Oramai Facebook è in balìa degli stupidi sapientoni da strapazzo, complessati e sgangherati nel cervello: gente che crede di farsi valere solo per il fatto di rendersi “visibile”,  omologandosi all’opinione pubblica, che per un verso si lamenta ad ogni venir meno di qualche accessorio, guadagnato secondo loro col sudore della fronte, e dall’altro verso facendo nulla per migliorare le cose, a partire dal proprio paese.
E non c’è possibilità di replicare. Se ti permetti di frenarli, dalle bocche di questi idioti uscirebbero pezzi di merda da coprire sconfinate steppe. La loro arte è anche fare le vittime, come poveri innocenti in balìa di giochi malefici.
Succede che, rintanati nel loro buco, immaginano di vedere il mondo intero come una somma di quattro operazioni: dividere, moltiplicare, sottrarre e aggiungere. A seconda dei casi. Ma come possono fare almeno una delle quattro operazioni, se il loro cervello è fuso o è vuoto per natura? C’è gente che nasce tabula rasa e rimane tale, fino all’ultimo respiro. Eppure, tutti nasciamo con un mondo di idee tutte da scoprire. Ma forse c’è qualcosa di così perverso che riesce persino ad azzerare l’infinito inconscio: qualcosa che il Padre Eterno permette, e che mi fa dubitare dell’esistenza di un Dio buono e paterno, se nemmeno lui riesce a frenarlo. 
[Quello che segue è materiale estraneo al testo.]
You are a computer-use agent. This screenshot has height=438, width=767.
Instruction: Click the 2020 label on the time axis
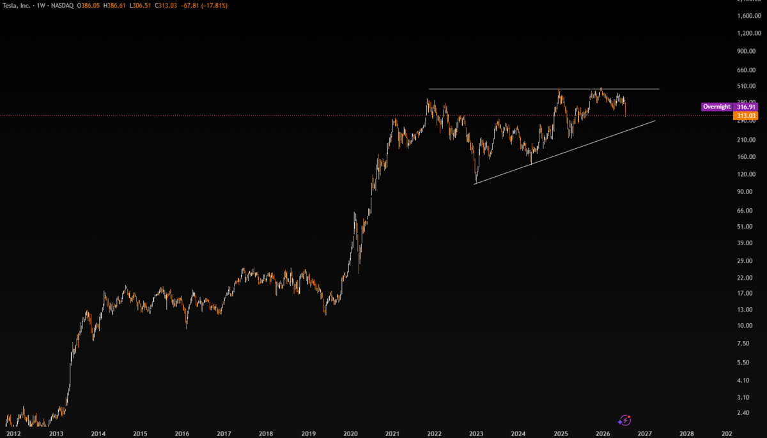click(350, 433)
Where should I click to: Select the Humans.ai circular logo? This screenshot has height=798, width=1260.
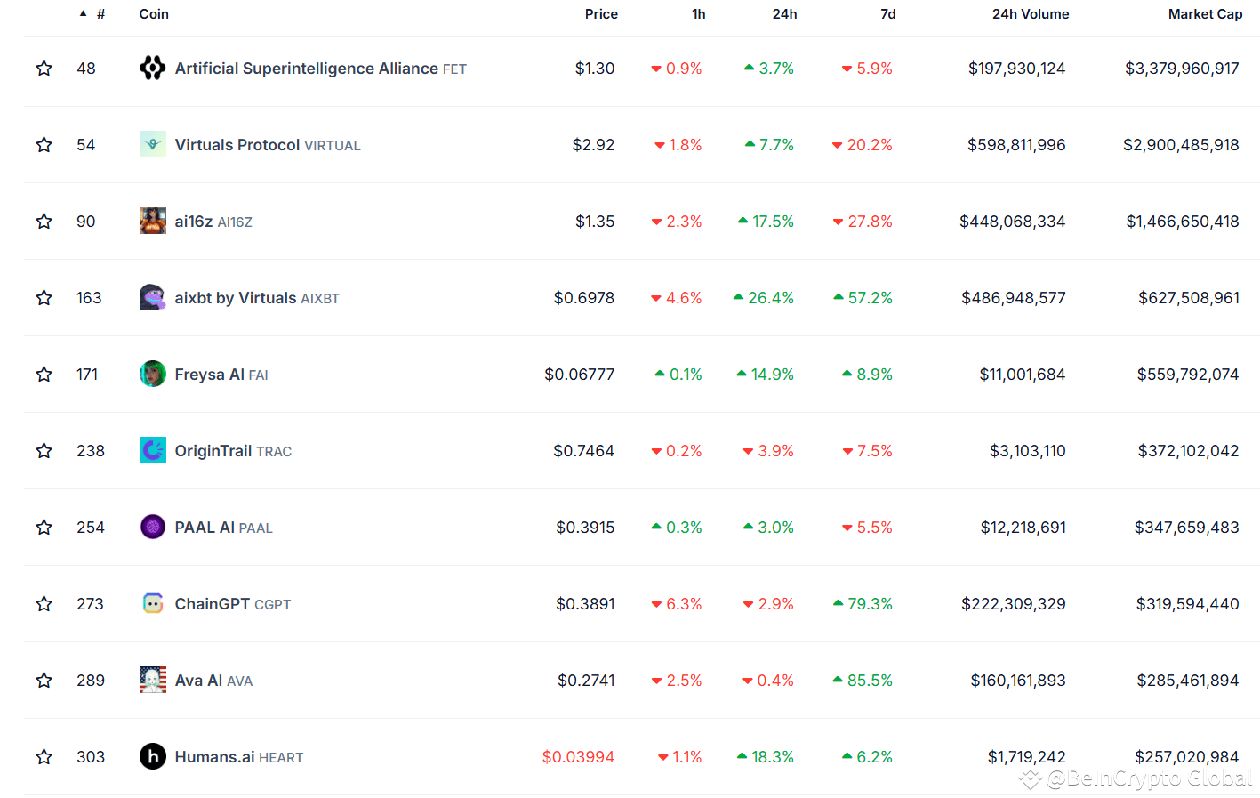pos(152,756)
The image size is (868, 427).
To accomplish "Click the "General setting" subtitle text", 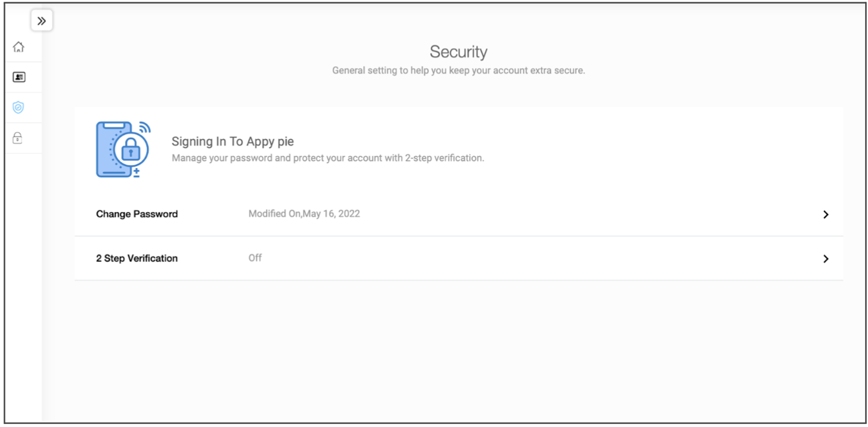I will tap(458, 70).
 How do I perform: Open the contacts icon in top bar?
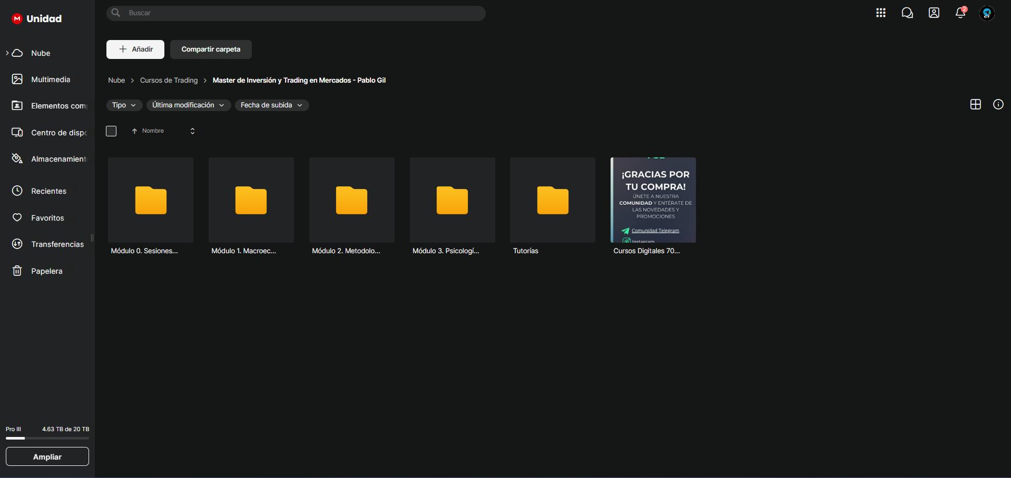pos(934,13)
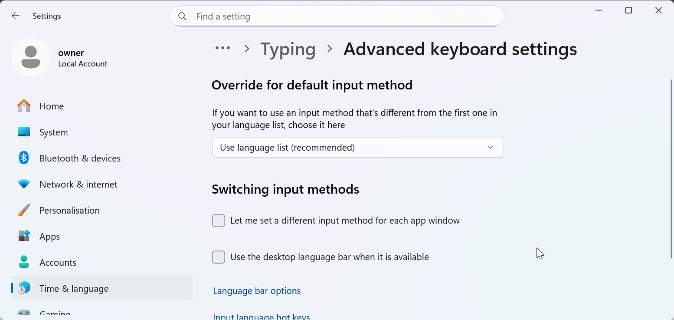Click the Home house icon

tap(24, 106)
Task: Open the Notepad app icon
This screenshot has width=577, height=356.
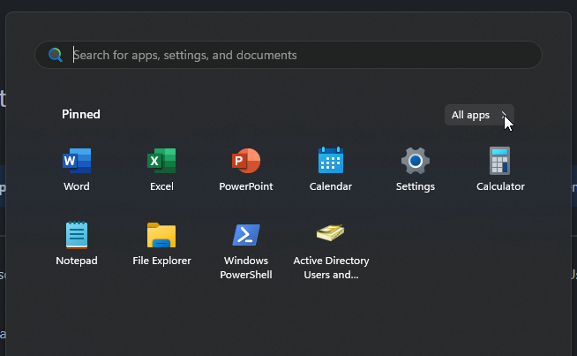Action: click(x=77, y=235)
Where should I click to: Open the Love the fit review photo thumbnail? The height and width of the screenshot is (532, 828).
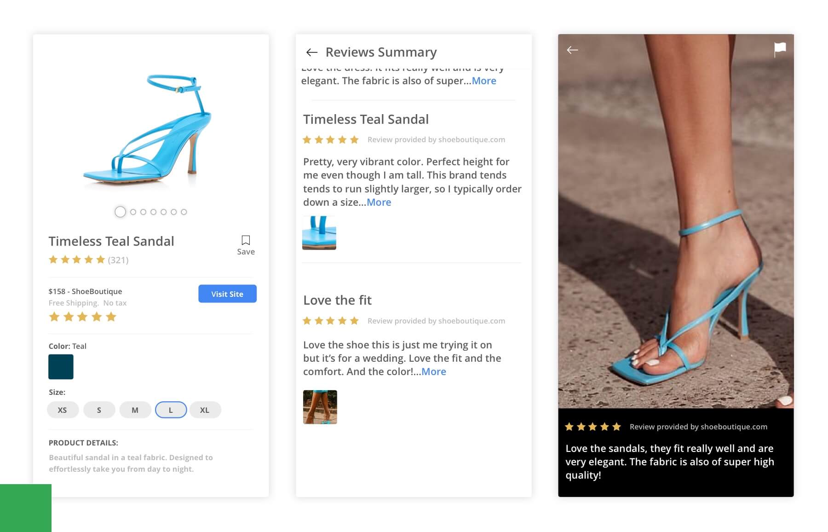pos(320,407)
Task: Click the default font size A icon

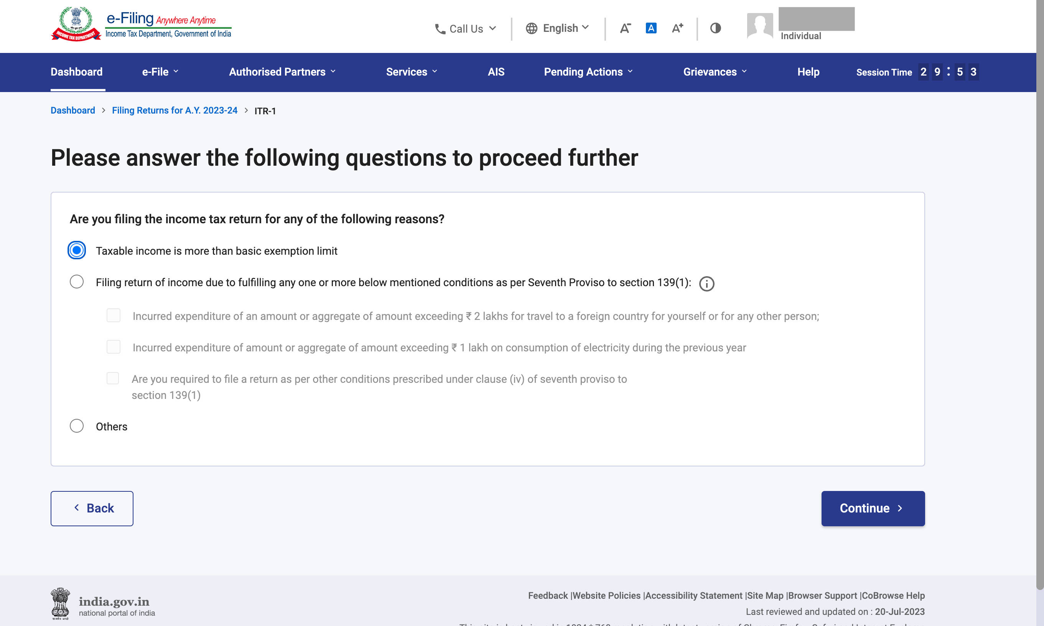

Il mondo universale è il campo di battaglia degli utopisti scansafatiche. Lo sognano, e non muovono un dito. Sto parlando del posto in cui abitano: del loro paese, del loro ambiente. Non li vedi. O, meglio, li vedi e li senti quando c’è qualche festa, e allora, tra un bicchiere e l’altro, tutti vorrebbero salvare il mondo, e poi, tornati a casa, si chiudono tra le quattro mura del loro mondo tanto piccolo quanto gretto.
Non sopporto più questa gentaglia che, in balìa di un vizio maledetto, tipicamente italiano, che consiste nel contestare con le mani in tasca, scendendo anche in piazza, ma solo quando le loro tasche vengono toccate da qualche tassa in più, è talmente egoista da scannarsi per qualche metro di terra che un parente o un amico di partito vorrebbe riavere. La società odierna è maledettamente individualista, e solo eccezionalmente solidale.
La solidarietà sociale va di pari passo con la solidarietà politica, e per me solidarietà politica è prendersi a cuore il proprio paese. Troppi tra i pochi che si danno da fare nel campo caritativo, amano giocare fuori casa. Mettersi in gioco nel proprio paese è una rarità, per di più viziata dalla tentazione ancora presente di qualche furbo di farsi eleggere arrivare in Comune per ottenere qualche interesse tutto “proprio”.